━━ Data for analysis ━━
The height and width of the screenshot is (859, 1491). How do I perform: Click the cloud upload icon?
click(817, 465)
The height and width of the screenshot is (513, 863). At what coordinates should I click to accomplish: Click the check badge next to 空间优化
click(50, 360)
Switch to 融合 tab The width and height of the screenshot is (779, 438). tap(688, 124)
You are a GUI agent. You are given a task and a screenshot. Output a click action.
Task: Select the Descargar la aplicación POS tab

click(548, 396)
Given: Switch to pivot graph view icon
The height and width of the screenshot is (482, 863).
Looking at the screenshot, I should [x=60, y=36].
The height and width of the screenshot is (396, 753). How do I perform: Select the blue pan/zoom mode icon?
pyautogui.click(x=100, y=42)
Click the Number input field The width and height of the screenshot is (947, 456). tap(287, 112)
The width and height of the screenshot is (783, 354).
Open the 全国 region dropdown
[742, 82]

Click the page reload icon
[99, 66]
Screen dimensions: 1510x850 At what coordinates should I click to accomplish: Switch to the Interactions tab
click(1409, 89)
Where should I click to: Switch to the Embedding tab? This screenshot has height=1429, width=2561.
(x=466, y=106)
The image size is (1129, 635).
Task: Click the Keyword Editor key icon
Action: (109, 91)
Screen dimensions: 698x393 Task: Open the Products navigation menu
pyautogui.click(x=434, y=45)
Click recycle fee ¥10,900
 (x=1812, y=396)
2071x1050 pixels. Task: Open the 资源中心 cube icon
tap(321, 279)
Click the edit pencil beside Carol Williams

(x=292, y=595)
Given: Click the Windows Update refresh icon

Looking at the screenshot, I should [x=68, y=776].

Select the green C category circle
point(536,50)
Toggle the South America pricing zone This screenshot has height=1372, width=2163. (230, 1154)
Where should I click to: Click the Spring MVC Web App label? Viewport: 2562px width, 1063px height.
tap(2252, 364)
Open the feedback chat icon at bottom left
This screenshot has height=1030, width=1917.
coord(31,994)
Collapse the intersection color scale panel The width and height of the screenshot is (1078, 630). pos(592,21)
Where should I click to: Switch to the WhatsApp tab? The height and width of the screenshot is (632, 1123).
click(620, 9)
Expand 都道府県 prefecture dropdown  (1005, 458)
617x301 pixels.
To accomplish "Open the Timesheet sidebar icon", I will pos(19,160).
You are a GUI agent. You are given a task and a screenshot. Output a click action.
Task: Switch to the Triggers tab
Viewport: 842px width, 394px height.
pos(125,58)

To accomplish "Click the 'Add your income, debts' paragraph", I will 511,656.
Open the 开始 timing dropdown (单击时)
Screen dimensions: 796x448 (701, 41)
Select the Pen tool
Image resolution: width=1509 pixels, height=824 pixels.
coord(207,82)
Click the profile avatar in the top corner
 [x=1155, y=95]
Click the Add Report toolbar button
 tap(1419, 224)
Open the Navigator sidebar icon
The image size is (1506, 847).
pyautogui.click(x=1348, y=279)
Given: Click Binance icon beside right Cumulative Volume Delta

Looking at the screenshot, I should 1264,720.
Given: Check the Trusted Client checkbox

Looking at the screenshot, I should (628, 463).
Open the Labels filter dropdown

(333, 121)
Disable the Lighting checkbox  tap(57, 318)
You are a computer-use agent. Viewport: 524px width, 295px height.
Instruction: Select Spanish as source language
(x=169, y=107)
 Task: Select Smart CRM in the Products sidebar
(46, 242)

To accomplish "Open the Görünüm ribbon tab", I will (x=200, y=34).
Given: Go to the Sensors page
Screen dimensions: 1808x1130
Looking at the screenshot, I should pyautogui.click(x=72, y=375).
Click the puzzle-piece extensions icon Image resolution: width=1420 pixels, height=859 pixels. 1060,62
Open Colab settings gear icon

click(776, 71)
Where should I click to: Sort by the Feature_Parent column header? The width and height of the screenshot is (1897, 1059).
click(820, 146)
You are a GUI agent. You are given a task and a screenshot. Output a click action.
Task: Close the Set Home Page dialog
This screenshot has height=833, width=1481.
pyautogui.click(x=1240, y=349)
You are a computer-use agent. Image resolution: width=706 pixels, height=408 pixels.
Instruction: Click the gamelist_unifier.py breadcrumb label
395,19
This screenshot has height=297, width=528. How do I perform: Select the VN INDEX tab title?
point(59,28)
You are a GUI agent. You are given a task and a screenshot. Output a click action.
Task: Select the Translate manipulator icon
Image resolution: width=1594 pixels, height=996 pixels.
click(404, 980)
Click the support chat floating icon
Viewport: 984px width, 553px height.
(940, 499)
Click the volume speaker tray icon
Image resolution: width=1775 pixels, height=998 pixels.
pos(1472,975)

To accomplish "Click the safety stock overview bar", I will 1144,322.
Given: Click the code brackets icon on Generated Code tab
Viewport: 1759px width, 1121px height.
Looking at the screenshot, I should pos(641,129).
━━━
Would you give the listing again, word for word?

**Written answer**
The height and width of the screenshot is (859, 1491). How do I perform: Click the cloud upload icon?
click(817, 465)
The height and width of the screenshot is (513, 863). At what coordinates should I click to accomplish: Click the check badge next to 空间优化
click(50, 360)
Switch to 融合 tab The width and height of the screenshot is (779, 438). tap(688, 124)
You are a GUI agent. You are given a task and a screenshot. Output a click action.
Task: Select the Descargar la aplicación POS tab

click(548, 396)
Given: Switch to pivot graph view icon
The height and width of the screenshot is (482, 863).
Looking at the screenshot, I should [x=60, y=36].
The height and width of the screenshot is (396, 753). How do I perform: Select the blue pan/zoom mode icon?
pyautogui.click(x=100, y=42)
Click the Number input field The width and height of the screenshot is (947, 456). tap(287, 112)
The width and height of the screenshot is (783, 354).
Open the 全国 region dropdown
[742, 82]

Click the page reload icon
[99, 66]
Screen dimensions: 1510x850 At what coordinates should I click to accomplish: Switch to the Interactions tab
click(1409, 89)
Where should I click to: Switch to the Embedding tab? This screenshot has height=1429, width=2561.
(x=466, y=106)
The image size is (1129, 635).
Task: Click the Keyword Editor key icon
Action: (109, 91)
Screen dimensions: 698x393 Task: Open the Products navigation menu
pyautogui.click(x=434, y=45)
Click recycle fee ¥10,900
 (x=1812, y=396)
2071x1050 pixels. Task: Open the 资源中心 cube icon
tap(321, 279)
Click the edit pencil beside Carol Williams

(x=292, y=595)
Given: Click the Windows Update refresh icon

Looking at the screenshot, I should [x=68, y=776].

Select the green C category circle
point(536,50)
Toggle the South America pricing zone This screenshot has height=1372, width=2163. (230, 1154)
Where should I click to: Click the Spring MVC Web App label? Viewport: 2562px width, 1063px height.
tap(2252, 364)
Open the feedback chat icon at bottom left
This screenshot has height=1030, width=1917.
coord(31,994)
Collapse the intersection color scale panel The width and height of the screenshot is (1078, 630). pos(592,21)
Where should I click to: Switch to the WhatsApp tab? The height and width of the screenshot is (632, 1123).
click(620, 9)
Expand 都道府県 prefecture dropdown  (1005, 458)
617x301 pixels.
To accomplish "Open the Timesheet sidebar icon", I will pos(19,160).
You are a GUI agent. You are given a task and a screenshot. Output a click action.
Task: Switch to the Triggers tab
Viewport: 842px width, 394px height.
pos(125,58)

To accomplish "Click the 'Add your income, debts' paragraph", I will 511,656.
Open the 开始 timing dropdown (单击时)
Screen dimensions: 796x448 (701, 41)
Select the Pen tool
Image resolution: width=1509 pixels, height=824 pixels.
coord(207,82)
Click the profile avatar in the top corner
 [x=1155, y=95]
Click the Add Report toolbar button
 tap(1419, 224)
Open the Navigator sidebar icon
The image size is (1506, 847).
pyautogui.click(x=1348, y=279)
Given: Click Binance icon beside right Cumulative Volume Delta

Looking at the screenshot, I should 1264,720.
Given: Check the Trusted Client checkbox

Looking at the screenshot, I should (628, 463).
Open the Labels filter dropdown

(333, 121)
Disable the Lighting checkbox  tap(57, 318)
You are a computer-use agent. Viewport: 524px width, 295px height.
Instruction: Select Spanish as source language
(x=169, y=107)
 Task: Select Smart CRM in the Products sidebar
(46, 242)

To accomplish "Open the Görünüm ribbon tab", I will (x=200, y=34).
Given: Go to the Sensors page
Screen dimensions: 1808x1130
Looking at the screenshot, I should pyautogui.click(x=72, y=375).
Click the puzzle-piece extensions icon Image resolution: width=1420 pixels, height=859 pixels. 1060,62
Open Colab settings gear icon

click(776, 71)
Where should I click to: Sort by the Feature_Parent column header? The width and height of the screenshot is (1897, 1059).
click(820, 146)
You are a GUI agent. You are given a task and a screenshot. Output a click action.
Task: Close the Set Home Page dialog
This screenshot has height=833, width=1481.
pyautogui.click(x=1240, y=349)
You are a computer-use agent. Image resolution: width=706 pixels, height=408 pixels.
Instruction: Click the gamelist_unifier.py breadcrumb label
395,19
This screenshot has height=297, width=528. How do I perform: Select the VN INDEX tab title?
point(59,28)
You are a GUI agent. You are given a task and a screenshot. Output a click action.
Task: Select the Translate manipulator icon
Image resolution: width=1594 pixels, height=996 pixels.
click(404, 980)
Click the support chat floating icon
Viewport: 984px width, 553px height.
(940, 499)
Click the volume speaker tray icon
Image resolution: width=1775 pixels, height=998 pixels.
pos(1472,975)

To accomplish "Click the safety stock overview bar", I will 1144,322.
Given: Click the code brackets icon on Generated Code tab
Viewport: 1759px width, 1121px height.
Looking at the screenshot, I should pos(641,129).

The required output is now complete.